SOURCE DOCUMENT ->
───

My grandmother was one of those women — I’m sure you know the kind — warm and smart and full of time-tested truisms. We’ve all heard them, especially, “an apple a day keeps the doctor away.” Well, not only does it turn out that Grandma Gertrude was right about that — new research shows that apples can actually keep the grim reaper away, too. That’s according to a study conducted at The Chinese University of Hong Kong and published in the Journal of Agriculture and Food Chemistry. The study shows that fruit flies (Drosophila melanogaster) fed a diet high in apple polyphenols (antioxidant substances) lived 10% longer than fruit flies fed the same diet without the polyphenols. Plus, the polyphenol-fed group retained the ability to walk, climb and move about for longer than the nonpolyphenol group.
Okay, I know what you’re thinking: Fruit flies? How does that relate to me? The truth is that fruit flies are commonly used as human stand-ins in research because their genes are remarkably similar to ours. And the positive result of this apple polyphenol research simply adds to the loads of evidence that apples do a body good. Previous studies have shown that the chemicals in apples can be beneficial in reducing the risk for cancer, cardiovascular disease and diabetes. Apples also promote weight loss and improve pulmonary function (good news for asthma sufferers!).
The trick, of course, is figuring out how many apples you’d need to eat each day to see a benefit.

───

SOURCE MATERIAL ->
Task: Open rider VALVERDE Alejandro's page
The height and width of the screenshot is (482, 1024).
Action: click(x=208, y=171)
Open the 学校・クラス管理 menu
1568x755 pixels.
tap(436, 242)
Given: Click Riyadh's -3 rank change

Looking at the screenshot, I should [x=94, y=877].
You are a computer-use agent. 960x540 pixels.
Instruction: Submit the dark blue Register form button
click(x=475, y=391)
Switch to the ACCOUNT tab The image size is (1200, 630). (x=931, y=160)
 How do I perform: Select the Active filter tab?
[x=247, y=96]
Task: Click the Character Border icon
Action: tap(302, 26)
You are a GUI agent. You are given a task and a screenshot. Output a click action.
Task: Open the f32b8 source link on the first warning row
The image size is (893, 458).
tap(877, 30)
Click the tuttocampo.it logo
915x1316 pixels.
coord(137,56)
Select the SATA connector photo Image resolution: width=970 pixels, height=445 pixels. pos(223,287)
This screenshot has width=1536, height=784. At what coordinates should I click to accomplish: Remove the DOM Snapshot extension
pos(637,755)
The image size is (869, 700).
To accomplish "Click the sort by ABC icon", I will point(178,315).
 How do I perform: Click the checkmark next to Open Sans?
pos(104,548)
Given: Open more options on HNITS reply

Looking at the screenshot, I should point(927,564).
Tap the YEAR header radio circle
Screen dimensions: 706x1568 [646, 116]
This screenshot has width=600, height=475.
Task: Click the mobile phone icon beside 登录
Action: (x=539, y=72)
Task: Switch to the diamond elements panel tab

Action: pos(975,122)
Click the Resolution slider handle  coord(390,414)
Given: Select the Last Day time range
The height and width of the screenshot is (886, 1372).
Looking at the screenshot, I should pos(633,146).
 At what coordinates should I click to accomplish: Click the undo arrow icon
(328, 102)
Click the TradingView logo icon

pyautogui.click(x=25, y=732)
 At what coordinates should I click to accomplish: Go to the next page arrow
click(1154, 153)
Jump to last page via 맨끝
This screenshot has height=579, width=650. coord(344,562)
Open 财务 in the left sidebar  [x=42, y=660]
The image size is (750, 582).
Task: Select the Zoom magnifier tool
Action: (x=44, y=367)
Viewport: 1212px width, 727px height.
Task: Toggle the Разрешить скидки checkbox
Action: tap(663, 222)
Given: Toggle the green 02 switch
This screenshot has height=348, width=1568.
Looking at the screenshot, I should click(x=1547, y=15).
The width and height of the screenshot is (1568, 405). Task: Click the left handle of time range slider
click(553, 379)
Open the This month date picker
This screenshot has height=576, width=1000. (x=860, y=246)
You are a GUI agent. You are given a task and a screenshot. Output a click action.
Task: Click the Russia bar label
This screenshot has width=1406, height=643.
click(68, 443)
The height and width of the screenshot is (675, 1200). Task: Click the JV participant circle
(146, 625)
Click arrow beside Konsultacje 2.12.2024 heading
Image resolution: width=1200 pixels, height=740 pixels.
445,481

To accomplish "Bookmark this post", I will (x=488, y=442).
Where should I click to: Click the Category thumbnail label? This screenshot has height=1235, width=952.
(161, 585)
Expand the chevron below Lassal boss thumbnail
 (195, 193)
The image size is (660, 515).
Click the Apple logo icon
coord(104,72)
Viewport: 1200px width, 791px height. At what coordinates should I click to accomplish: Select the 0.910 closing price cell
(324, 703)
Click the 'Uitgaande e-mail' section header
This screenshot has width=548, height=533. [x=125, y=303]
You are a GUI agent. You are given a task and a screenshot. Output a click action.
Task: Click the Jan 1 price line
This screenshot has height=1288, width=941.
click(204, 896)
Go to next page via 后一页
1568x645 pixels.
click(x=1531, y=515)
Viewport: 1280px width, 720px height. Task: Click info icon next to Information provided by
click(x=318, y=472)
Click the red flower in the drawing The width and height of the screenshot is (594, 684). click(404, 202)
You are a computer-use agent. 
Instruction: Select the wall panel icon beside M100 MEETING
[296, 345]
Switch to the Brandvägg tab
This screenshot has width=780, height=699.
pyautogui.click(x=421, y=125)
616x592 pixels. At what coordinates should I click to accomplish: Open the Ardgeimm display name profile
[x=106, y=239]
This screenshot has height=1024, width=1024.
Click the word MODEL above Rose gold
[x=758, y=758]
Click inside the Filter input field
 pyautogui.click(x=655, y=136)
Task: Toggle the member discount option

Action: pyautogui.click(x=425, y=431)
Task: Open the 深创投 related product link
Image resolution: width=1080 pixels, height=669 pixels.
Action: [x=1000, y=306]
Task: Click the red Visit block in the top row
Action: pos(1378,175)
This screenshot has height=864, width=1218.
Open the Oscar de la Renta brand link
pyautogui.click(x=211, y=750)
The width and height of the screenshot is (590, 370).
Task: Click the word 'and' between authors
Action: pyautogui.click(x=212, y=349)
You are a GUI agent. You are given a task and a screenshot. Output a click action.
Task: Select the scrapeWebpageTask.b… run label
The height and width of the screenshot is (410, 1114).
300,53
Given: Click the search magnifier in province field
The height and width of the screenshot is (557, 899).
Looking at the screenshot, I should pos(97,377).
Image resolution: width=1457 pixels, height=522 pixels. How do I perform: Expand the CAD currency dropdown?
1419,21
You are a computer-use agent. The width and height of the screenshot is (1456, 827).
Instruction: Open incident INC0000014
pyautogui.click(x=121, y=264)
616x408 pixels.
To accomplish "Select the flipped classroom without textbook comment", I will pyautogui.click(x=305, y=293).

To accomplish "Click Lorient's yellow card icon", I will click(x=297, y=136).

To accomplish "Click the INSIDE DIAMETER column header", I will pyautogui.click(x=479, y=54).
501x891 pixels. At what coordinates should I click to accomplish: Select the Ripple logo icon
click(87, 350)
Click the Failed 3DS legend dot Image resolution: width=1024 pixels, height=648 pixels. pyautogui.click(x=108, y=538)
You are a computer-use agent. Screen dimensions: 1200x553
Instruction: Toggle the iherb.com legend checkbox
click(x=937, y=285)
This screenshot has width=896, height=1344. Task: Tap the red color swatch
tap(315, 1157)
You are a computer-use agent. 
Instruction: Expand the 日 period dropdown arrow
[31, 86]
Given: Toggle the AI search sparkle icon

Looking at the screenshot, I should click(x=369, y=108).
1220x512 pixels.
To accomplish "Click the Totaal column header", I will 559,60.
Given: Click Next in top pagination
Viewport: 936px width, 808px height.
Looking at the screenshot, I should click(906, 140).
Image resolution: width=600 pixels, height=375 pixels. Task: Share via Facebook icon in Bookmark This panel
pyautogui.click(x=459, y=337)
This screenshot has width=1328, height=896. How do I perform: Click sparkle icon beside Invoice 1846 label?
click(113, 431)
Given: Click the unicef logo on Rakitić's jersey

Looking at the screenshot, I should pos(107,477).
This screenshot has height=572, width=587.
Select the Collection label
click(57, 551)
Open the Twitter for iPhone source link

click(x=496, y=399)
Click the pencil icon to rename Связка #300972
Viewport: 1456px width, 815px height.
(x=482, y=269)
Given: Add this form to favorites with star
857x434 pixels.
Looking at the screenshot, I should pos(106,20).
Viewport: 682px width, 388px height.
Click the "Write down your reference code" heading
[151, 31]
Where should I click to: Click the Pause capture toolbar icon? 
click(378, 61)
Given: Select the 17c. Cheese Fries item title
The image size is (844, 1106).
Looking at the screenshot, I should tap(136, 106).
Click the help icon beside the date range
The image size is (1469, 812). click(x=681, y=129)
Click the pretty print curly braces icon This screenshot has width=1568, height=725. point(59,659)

───

WHAT NEEDS TO BE DONE ->
Can you write out, word for word, the passage of the apple article that opens with "My grandmother was" and closes with "the nonpolyphenol group."? The material isn't needed for this.

RESULT ->
My grandmother was one of those women — I’m sure you know the kind — warm and smart and full of time-tested truisms. We’ve all heard them, especially, “an apple a day keeps the doctor away.” Well, not only does it turn out that Grandma Gertrude was right about that — new research shows that apples can actually keep the grim reaper away, too. That’s according to a study conducted at The Chinese University of Hong Kong and published in the Journal of Agriculture and Food Chemistry. The study shows that fruit flies (Drosophila melanogaster) fed a diet high in apple polyphenols (antioxidant substances) lived 10% longer than fruit flies fed the same diet without the polyphenols. Plus, the polyphenol-fed group retained the ability to walk, climb and move about for longer than the nonpolyphenol group.